WRITTEN PROBLEM:
Pick out every line in the data below that contains the word "agent", with case counting, and copy each of those lines in full.

INFORMATION SHOWN:
-- begin --

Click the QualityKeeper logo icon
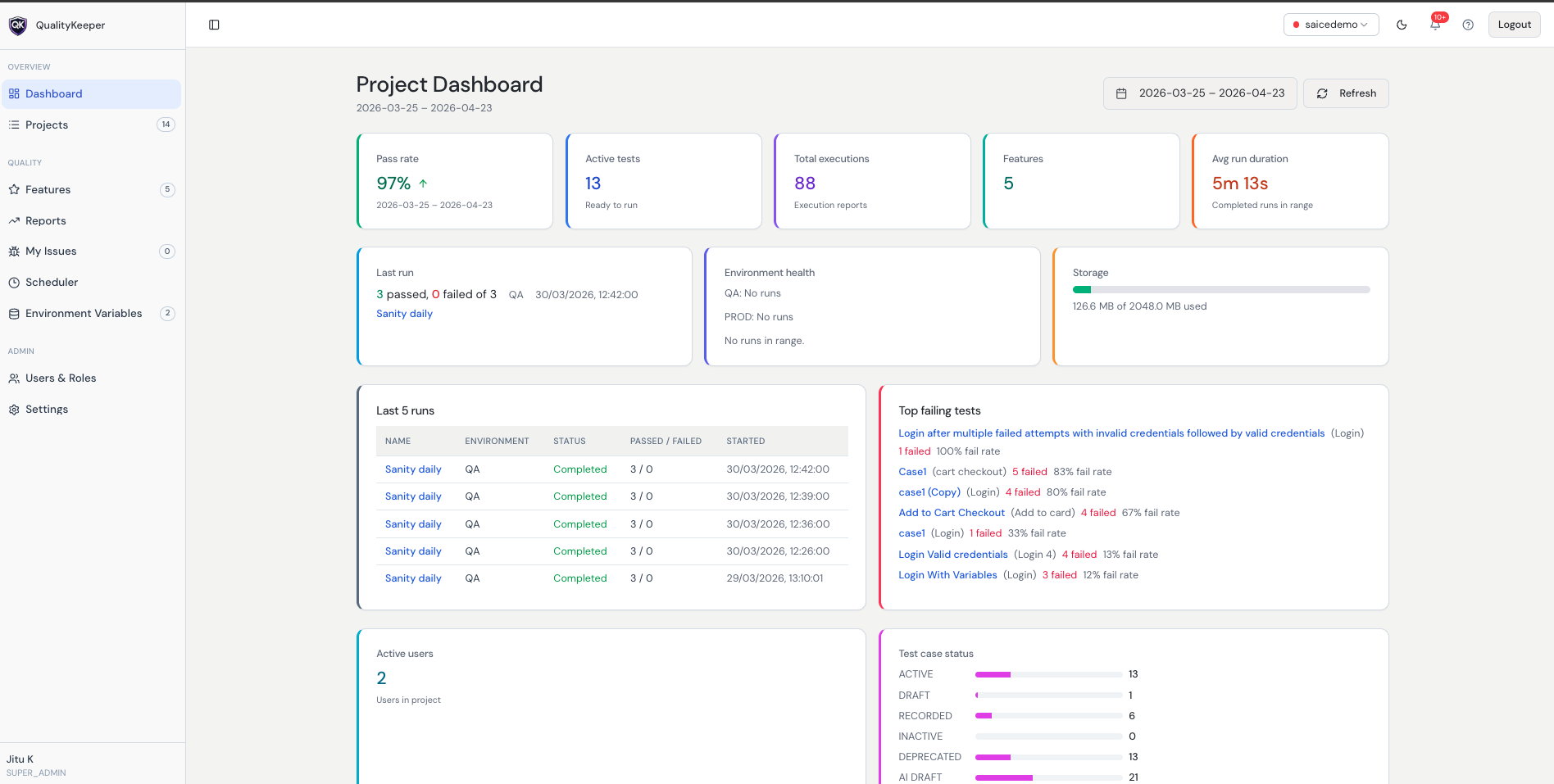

-- end --
-- begin --

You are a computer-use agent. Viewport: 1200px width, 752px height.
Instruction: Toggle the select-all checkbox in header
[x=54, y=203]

-- end --
-- begin --

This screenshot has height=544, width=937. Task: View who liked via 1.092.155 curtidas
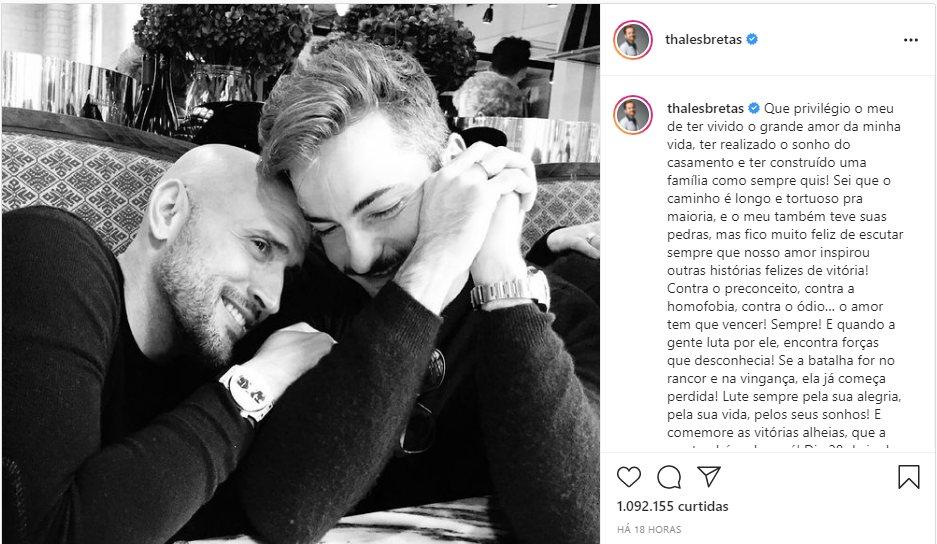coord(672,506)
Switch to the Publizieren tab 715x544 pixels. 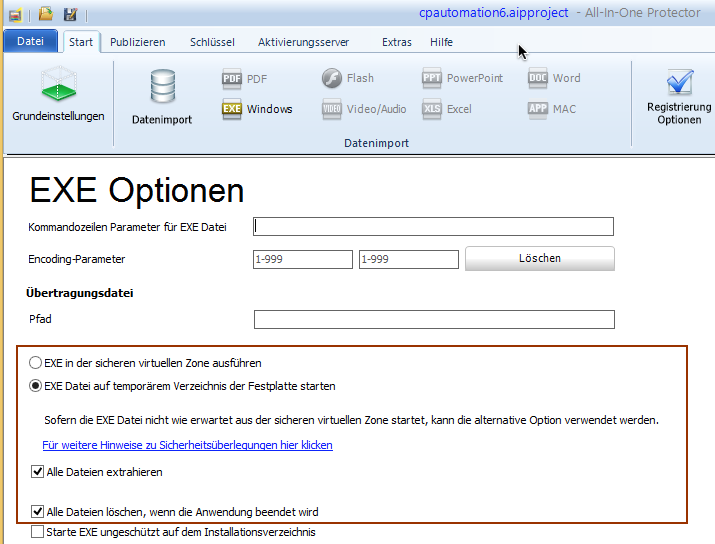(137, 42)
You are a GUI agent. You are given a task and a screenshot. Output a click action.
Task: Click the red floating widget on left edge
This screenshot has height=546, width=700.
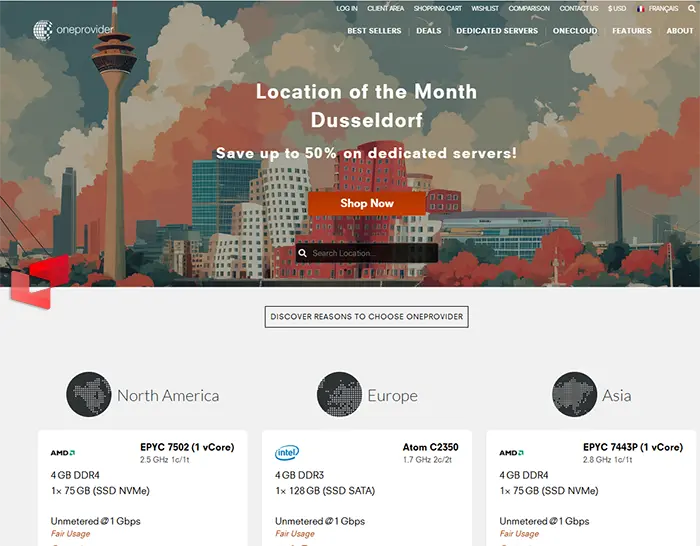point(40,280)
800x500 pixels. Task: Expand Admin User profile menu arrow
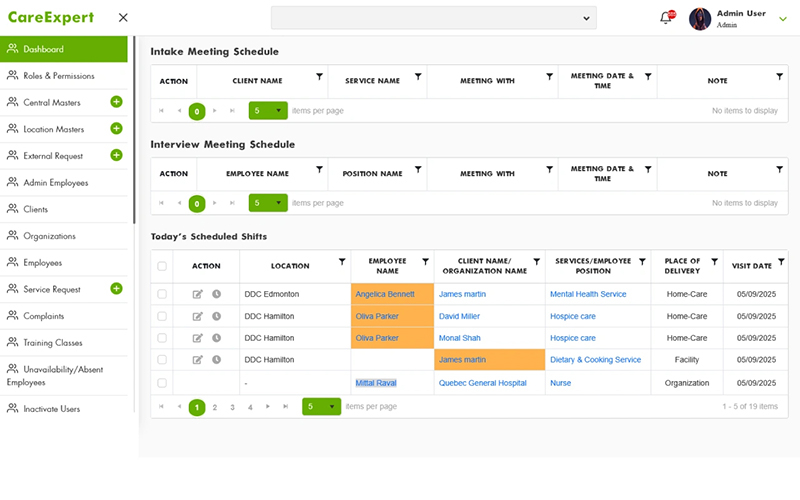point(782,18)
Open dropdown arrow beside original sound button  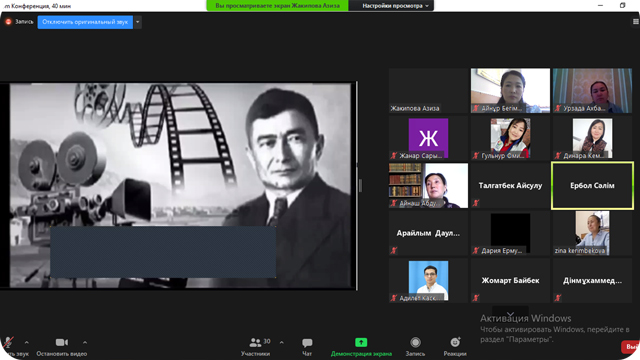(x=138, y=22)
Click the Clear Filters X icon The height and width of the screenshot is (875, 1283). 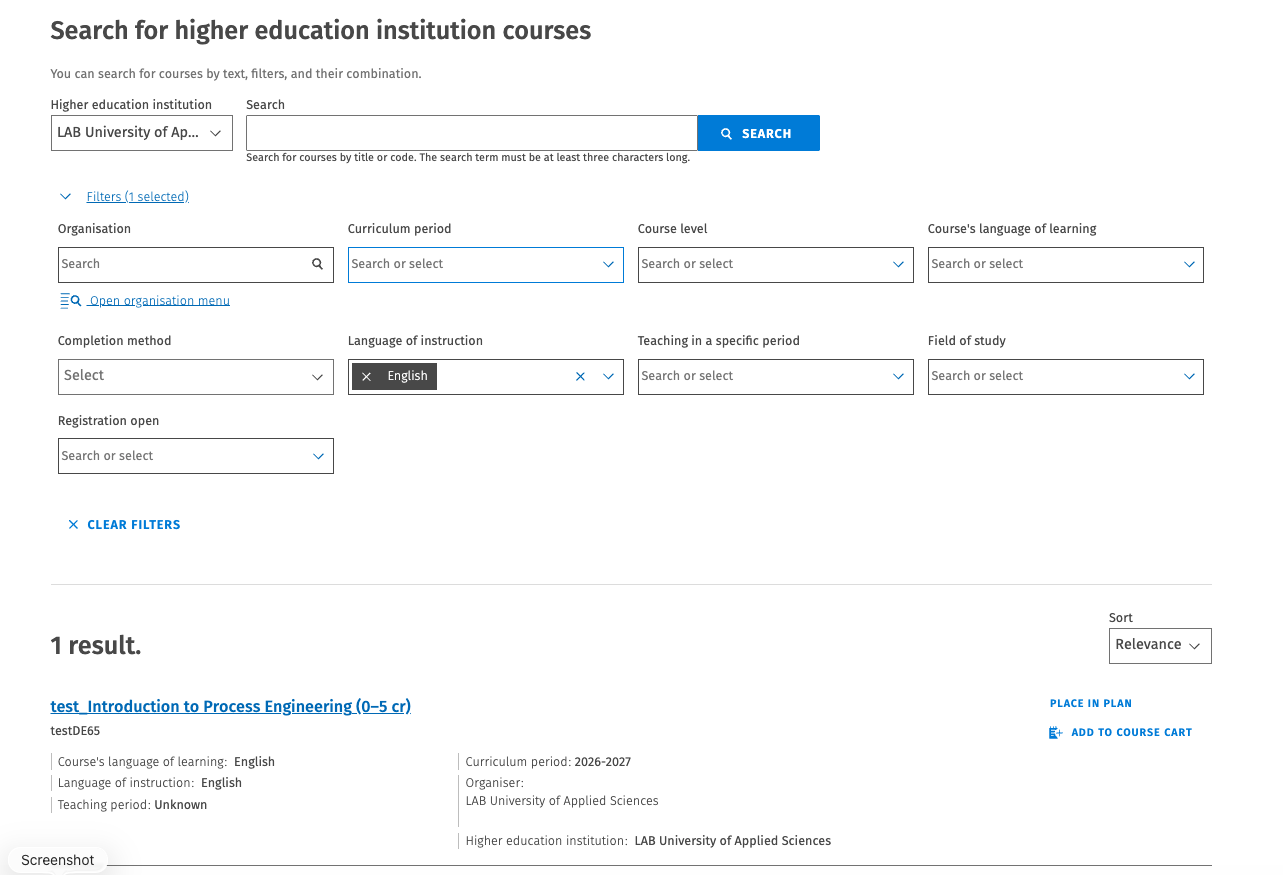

-- end --

ANSWER TO THE PROBLEM:
You are a computer-use agent. Viewport: 1200px width, 752px height.
You are a GUI agent. You are given a task and a screenshot. Output a click action.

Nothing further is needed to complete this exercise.